- Arahan Singkat -
Tolong lanjutkan tulisan tentang memberi hukuman dengan tugas belajar di bawah ini, mulai setelah kalimat terakhir yang ditampilkan.

- Kutipan Teks -
Memberi Hukuman Dengan Tugas Belajar


Oleh : Subliyanto*
“Sebuah permainan mula-mula menyenangkan, namun juga berakibat fatal jika sampai kebablasan” demikian kutipan sebuah syair yang ditulis oleh Muhammad Habibullah bin Ro’is Ibrahim dalam sebuah kitabnya Tarbiyatus Sibyan yang tertuang dalam bab adab pergaulan.

Sebuah pengalaman menarik ketika menangani anak yang sering membuat olah di kelas yang kemudian saking parahnya oleh wali kelas penanganannya dilempar kepada bagian kemuridan. 

Suatu hari ada anak yang membuat olah hingga membuat temannya menangis. Setelah ditelusuri ternyata kesalahannya bermula dari sebuah main-main hingga mengakibatkan teman mainnya merasa sakit dan berderai air mata karena sakit yang dideritanya.

- Data Tercatat -
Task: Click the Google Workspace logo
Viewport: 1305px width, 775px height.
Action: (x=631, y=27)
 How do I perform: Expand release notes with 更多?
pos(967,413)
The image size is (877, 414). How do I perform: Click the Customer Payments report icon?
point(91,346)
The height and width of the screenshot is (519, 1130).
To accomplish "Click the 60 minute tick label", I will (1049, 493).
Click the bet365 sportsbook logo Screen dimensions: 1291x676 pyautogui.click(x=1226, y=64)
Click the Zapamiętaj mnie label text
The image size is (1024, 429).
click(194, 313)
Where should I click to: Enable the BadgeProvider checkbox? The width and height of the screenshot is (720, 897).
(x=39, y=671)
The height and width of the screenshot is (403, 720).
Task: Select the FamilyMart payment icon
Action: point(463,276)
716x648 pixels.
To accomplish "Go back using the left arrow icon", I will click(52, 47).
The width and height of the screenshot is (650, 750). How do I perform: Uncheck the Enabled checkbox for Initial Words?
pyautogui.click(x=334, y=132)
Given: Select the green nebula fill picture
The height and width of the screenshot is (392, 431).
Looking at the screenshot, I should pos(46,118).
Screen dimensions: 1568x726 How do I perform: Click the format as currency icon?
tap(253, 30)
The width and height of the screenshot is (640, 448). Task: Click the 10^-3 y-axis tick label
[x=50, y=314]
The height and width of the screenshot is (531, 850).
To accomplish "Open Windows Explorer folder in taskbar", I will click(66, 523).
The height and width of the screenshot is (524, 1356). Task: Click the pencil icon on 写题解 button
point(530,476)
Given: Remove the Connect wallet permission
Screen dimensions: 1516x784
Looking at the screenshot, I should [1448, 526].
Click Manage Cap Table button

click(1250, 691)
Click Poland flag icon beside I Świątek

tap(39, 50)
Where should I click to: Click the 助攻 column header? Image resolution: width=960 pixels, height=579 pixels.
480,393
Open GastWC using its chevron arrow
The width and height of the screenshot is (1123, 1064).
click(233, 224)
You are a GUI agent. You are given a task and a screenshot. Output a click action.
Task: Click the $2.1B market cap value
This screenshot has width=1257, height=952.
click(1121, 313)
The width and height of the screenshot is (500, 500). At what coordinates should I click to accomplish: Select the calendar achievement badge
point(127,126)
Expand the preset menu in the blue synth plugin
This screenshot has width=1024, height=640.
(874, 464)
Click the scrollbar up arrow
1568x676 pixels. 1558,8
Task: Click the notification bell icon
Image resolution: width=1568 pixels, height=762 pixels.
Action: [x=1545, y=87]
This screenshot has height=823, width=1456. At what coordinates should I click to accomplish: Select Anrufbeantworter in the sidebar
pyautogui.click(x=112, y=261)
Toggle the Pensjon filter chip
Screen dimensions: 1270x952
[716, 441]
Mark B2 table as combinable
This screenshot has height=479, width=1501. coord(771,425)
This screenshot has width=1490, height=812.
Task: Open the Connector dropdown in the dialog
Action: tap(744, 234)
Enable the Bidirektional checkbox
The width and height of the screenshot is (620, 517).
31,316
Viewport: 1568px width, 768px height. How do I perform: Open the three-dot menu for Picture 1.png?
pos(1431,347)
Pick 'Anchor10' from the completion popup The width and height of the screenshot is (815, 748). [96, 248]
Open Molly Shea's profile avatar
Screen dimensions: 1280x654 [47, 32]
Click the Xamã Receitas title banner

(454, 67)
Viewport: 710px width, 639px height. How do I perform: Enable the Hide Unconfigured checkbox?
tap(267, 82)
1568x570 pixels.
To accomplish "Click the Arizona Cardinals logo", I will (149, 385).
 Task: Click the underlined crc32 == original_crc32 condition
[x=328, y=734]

- Hasil Akhir -
Untuk menghilangkan rasa takut pada diri anak yang membuat kesalahan tadi, maka sayapun tidak banyak bertanya. Saya persilahkan dia duduk, kemudian saya sodorkan didepannya selembar kertas kosong dan alat tulis. Saya minta anak yang membuat kesalahan tadi untuk menulis cerita tentang kronologi kejadiannya, kemudian dilanjutkan untuk menulis pernyataan dirinya untuk tidak mengulangi kesalahannya yang dibuktikan dengan tanda tangan di bawahnya sebagai bentuk kevalidan dari tulisannya. 

Tanpa banyak tanya anak tersebut mulai menulis dan sayapun meninggalkannya sendirian di ruang konseling. Beberapa menit kemudian anak itu menyelesaikan tulisannya dan menanda tangani pernyataan yang dibuatnya kemudian diserahkan kepada saya.

Setelah saya membacanya ternyata dari cerita yang dituangkan dalam sebuah tulisan, anak tersebut menjabarkan dengan singakat kronologinya, bahkan seakan hubungan sebab akibatpun tidak terlewatkan dalam tulisan itu. Tidak hanya itu, anak itu mengakui semua kesalahanya dan meminta maaf atas semua kesalahnnya, serta siap untuk menerima hukuman untuk menebus kesalahnnya.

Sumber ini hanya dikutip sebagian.